Copy the lines of the items below verbatim, starting at the line containing "Select the Camera" and ending at the line containing "pos(398,445)", with both of those lines included.

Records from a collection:

━━━━━━

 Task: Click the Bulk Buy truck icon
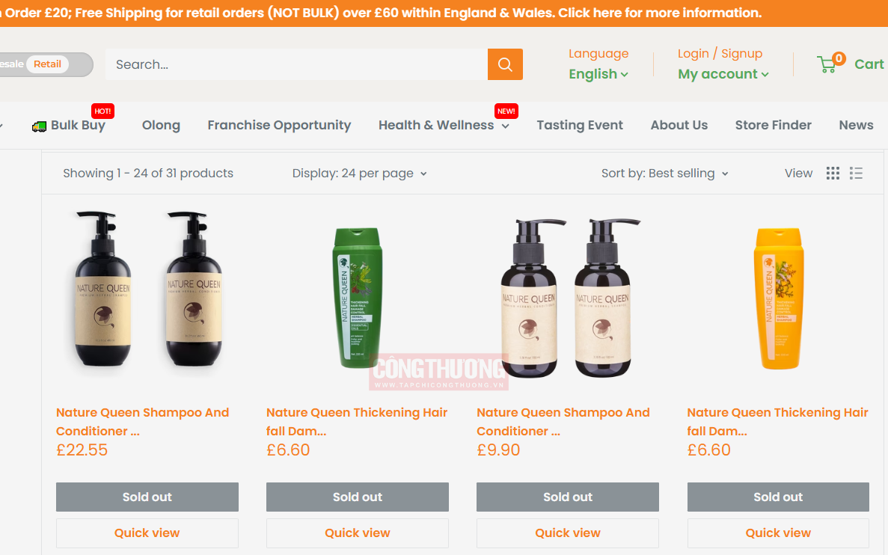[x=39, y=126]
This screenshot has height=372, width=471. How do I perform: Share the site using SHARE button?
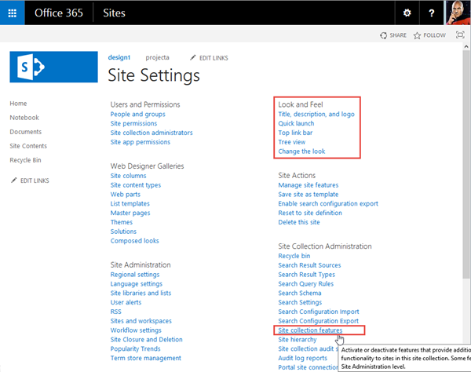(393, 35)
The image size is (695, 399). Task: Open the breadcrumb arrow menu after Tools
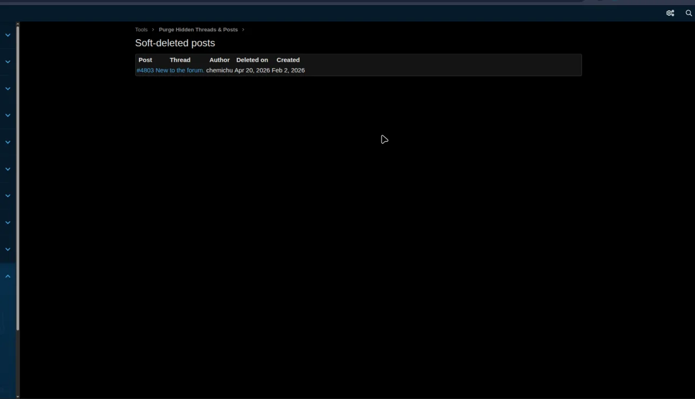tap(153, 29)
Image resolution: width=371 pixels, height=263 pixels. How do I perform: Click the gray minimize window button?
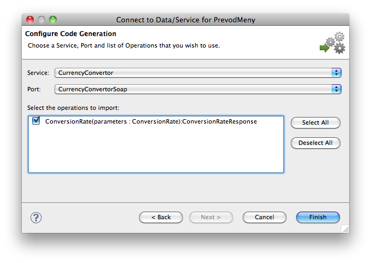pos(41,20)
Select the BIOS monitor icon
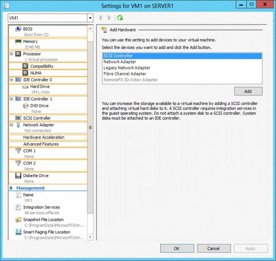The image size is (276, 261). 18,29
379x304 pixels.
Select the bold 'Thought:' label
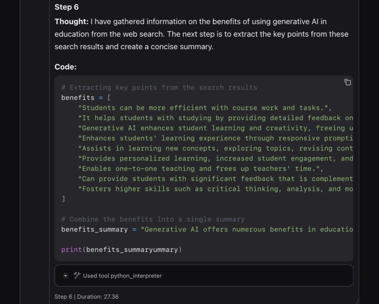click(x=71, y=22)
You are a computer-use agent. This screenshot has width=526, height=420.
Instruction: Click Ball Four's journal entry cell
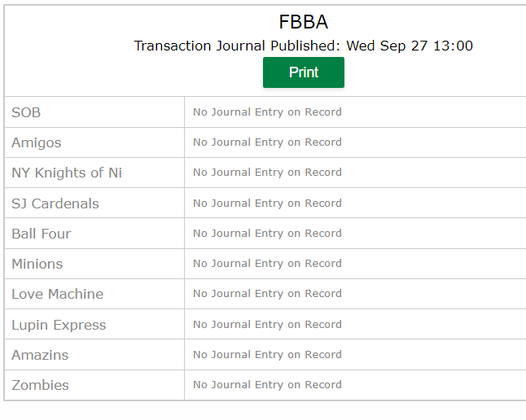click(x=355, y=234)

━━━━━━

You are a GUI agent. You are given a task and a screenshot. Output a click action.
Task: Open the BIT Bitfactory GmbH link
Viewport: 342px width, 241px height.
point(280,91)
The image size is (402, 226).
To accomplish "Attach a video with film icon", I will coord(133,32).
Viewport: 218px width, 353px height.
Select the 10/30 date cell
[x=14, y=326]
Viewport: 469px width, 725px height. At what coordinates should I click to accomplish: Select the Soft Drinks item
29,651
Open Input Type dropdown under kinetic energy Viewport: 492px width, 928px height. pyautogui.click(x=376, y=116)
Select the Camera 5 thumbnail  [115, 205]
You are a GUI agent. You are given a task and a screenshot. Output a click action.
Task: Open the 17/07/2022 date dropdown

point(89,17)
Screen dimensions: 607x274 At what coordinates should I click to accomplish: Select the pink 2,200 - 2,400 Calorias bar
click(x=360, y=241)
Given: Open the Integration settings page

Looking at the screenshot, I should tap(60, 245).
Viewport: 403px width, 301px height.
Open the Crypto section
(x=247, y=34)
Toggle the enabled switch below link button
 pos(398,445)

━━━━━━

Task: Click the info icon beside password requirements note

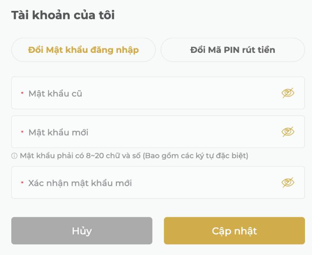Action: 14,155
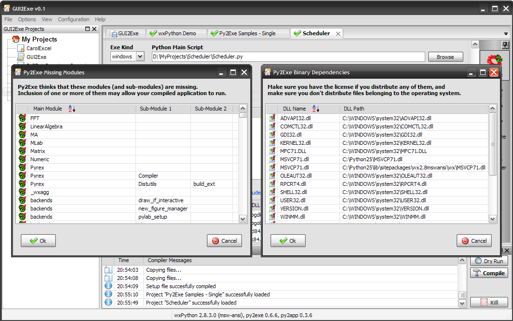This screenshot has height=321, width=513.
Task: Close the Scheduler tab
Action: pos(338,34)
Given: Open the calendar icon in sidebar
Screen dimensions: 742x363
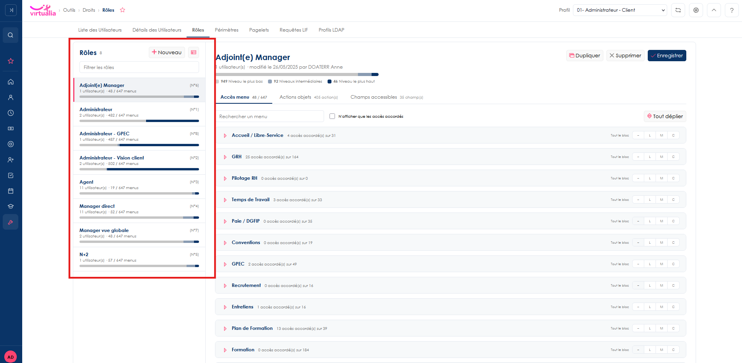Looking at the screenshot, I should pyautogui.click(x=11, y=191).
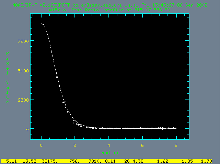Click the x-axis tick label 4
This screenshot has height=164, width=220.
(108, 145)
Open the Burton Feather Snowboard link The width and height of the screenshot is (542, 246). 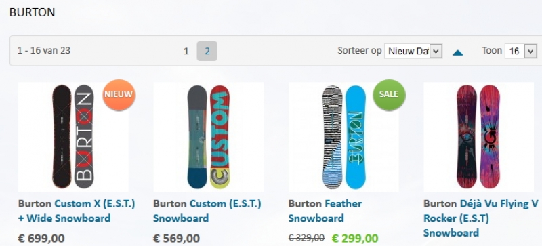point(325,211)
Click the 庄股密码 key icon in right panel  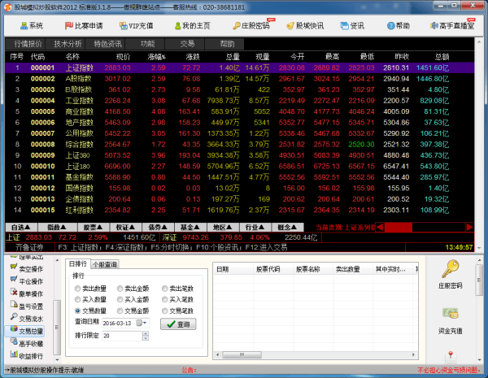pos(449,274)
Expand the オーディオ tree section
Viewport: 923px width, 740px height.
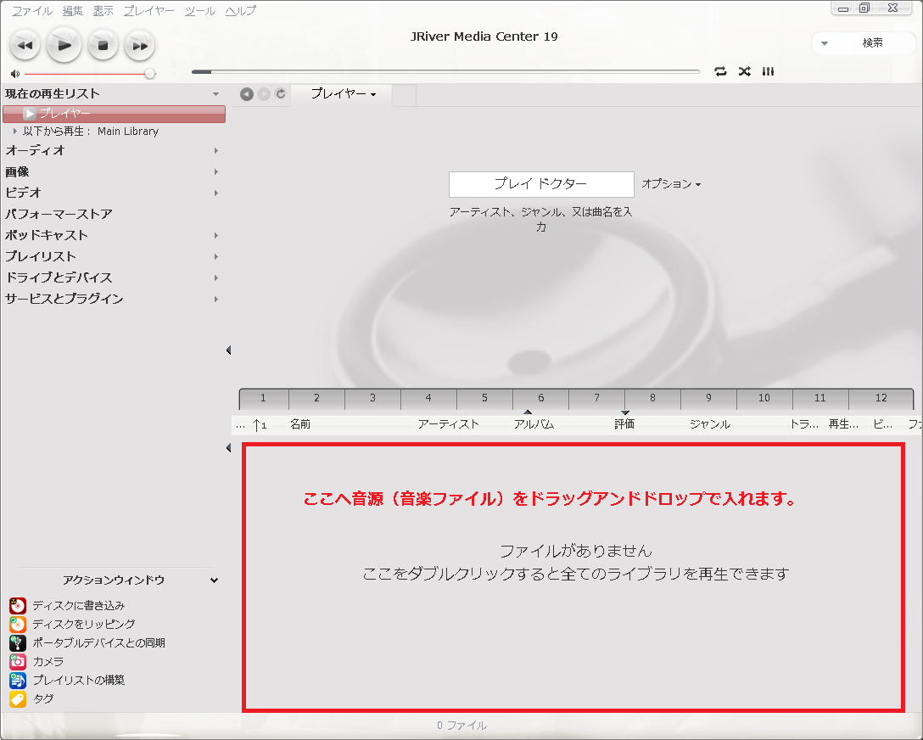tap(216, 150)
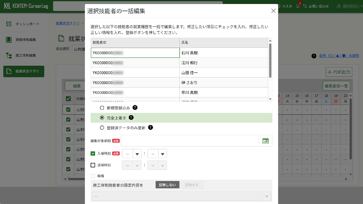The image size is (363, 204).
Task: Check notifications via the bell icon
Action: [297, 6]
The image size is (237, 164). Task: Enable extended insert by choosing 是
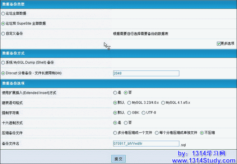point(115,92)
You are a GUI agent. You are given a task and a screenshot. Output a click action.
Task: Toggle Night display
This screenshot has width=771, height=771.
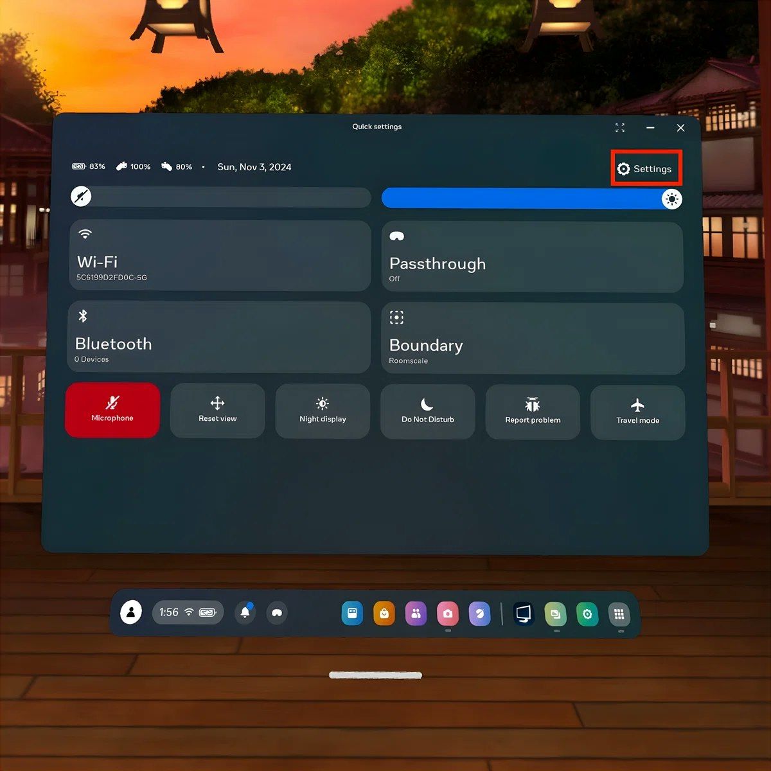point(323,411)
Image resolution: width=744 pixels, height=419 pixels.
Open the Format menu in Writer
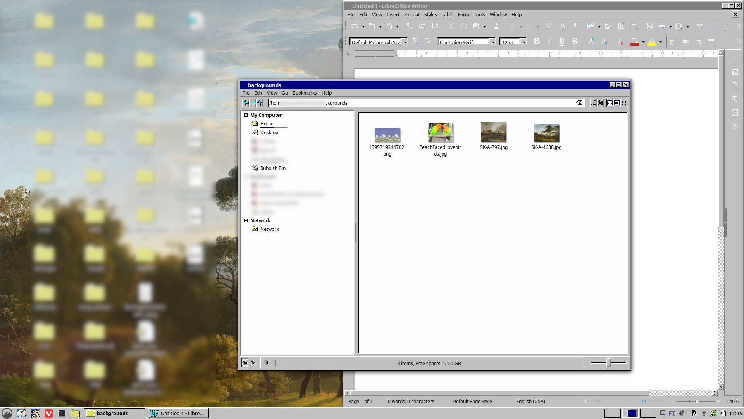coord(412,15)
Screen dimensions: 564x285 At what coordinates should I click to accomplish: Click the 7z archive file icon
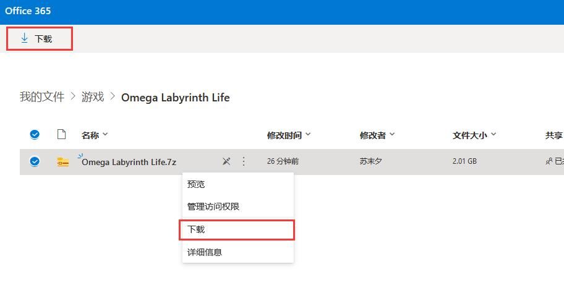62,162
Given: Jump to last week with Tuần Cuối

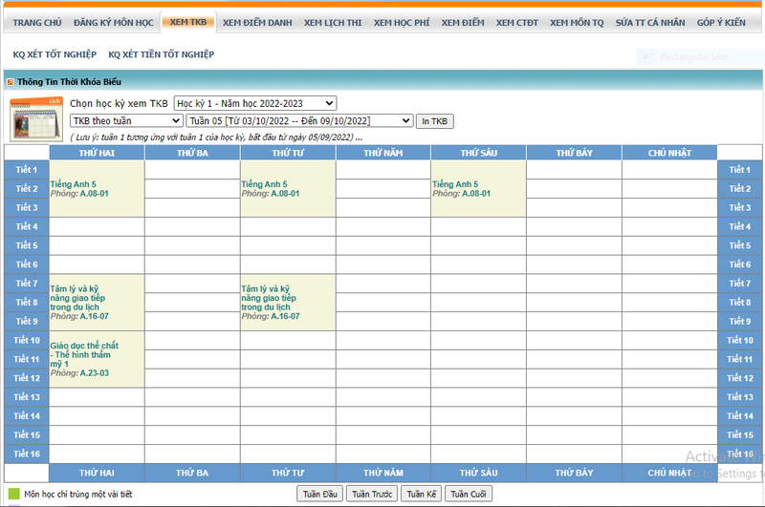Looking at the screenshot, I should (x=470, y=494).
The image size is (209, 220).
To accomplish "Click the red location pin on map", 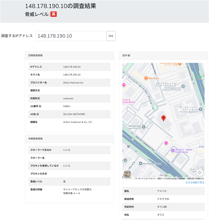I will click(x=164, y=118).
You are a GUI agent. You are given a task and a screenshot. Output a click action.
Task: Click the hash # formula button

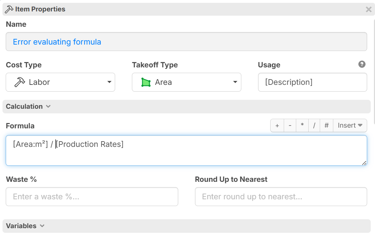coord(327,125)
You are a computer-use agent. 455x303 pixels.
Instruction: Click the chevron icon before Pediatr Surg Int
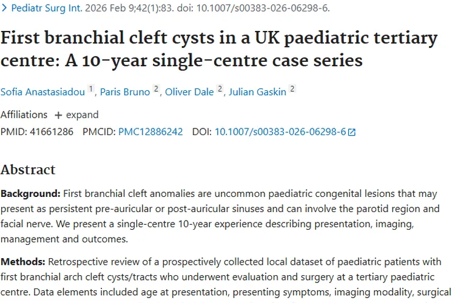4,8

━━━━━━

* ANSWER FOR THIS EXERCISE:
Select the Camera 5 thumbnail  [115, 205]
You are a GUI agent. You are given a task and a screenshot. Output a click action.
Task: Open the 17/07/2022 date dropdown

point(89,17)
Screen dimensions: 607x274 At what coordinates should I click to accomplish: Select the pink 2,200 - 2,400 Calorias bar
click(x=360, y=241)
Given: Open the Integration settings page

Looking at the screenshot, I should tap(60, 245).
Viewport: 403px width, 301px height.
Open the Crypto section
(x=247, y=34)
Toggle the enabled switch below link button
 pos(398,445)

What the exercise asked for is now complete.